Sovereignty, Security and Foreign Interference

Panel Code

The purpose of this panel is to critically evaluate modes, typologies and vulnerabilities emanating from the challenge of foreign interference. It brings together a number of specialists working on cyber security, propaganda, hybrid war, public policy and comparative politics to accomplish its objectives.

Often research of this kind is considered within narrower conceptual confines. For instance, debates around the extent and nature of alleged Russian interference in US elections tends to be viewed in light of the literature on democratic institutions. Similarly, the ability of states to attack electrical grids is generally understood in terms of technological implications or governance challenges related to critical infrastructure protection. Online radicalization is embedded in terrorism studies, criminology and harnessing metadata to empower law enforcement organisations. And the employment of population maneuvering techniques or use of diaspora populations for messaging can be interpreted via identity politics, cyber security or nationalism in a digital age.

Although understandable in terms of seeking practical outcomes, we disagree with narrow depictions of the challenges associated with foreign interference. Instead, we aim to encourage a cross-disciplinary approach that examines the issue under the broad rubric of ‘security’, but taking into account its political, social, economic and technological dimensions. We note also that it represents an ‘intermestic’ challenge for states that crosses traditional boundaries between external and local threats.

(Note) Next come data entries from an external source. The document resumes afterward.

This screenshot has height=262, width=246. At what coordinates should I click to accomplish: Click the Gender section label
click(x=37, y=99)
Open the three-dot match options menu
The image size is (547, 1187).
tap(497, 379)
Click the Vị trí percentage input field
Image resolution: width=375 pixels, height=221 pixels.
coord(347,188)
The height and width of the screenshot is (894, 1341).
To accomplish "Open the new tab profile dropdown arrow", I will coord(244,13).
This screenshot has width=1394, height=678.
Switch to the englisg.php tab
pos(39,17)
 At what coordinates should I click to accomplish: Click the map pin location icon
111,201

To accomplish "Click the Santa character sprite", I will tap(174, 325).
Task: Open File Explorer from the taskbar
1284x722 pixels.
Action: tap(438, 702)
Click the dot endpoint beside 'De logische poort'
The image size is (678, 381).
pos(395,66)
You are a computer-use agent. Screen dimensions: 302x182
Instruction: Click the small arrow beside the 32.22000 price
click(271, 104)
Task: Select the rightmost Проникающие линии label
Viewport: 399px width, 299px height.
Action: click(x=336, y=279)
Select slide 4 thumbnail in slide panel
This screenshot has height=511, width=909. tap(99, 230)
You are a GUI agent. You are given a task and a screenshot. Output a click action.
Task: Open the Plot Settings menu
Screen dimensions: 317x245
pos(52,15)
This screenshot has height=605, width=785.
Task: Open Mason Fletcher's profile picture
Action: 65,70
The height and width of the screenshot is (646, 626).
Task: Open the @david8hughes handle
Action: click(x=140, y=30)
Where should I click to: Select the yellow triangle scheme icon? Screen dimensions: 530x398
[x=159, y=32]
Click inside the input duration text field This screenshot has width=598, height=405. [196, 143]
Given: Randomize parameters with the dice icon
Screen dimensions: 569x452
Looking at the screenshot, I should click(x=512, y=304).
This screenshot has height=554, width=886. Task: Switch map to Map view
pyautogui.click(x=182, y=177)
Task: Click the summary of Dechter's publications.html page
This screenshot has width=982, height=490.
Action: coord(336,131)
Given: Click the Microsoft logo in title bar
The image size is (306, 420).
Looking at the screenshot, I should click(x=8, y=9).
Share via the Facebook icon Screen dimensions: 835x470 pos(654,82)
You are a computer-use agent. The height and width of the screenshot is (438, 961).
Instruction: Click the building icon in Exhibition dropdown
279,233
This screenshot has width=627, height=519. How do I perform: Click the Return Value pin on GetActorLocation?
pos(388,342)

Each individual paper then takes on a specific aspect of this thinking. The first, by Matthew Sussex, examines the conceptual and empirical landscape of foreign interference in terms of information operations, in order to provide a broad overview of the subject area. The second paper by Tim Aistropp and Tim Legrand then focuses on digital decision-making as a public policy challenge, but one that will transcend cyberspace if robust solutions are to be found. Third, Rory Medcalf offers an analysis of China’s ‘United Front’ campaigns, utilizing a soft power lens. Jennifer Hunt then takes on the issue of disinformation campaigns in US elections. Finally Michael Clarke examines how non-democratic regimes attempt to manage internal discourses on security and terrorism, with a focused case study on China’s response to the Uighur challenge.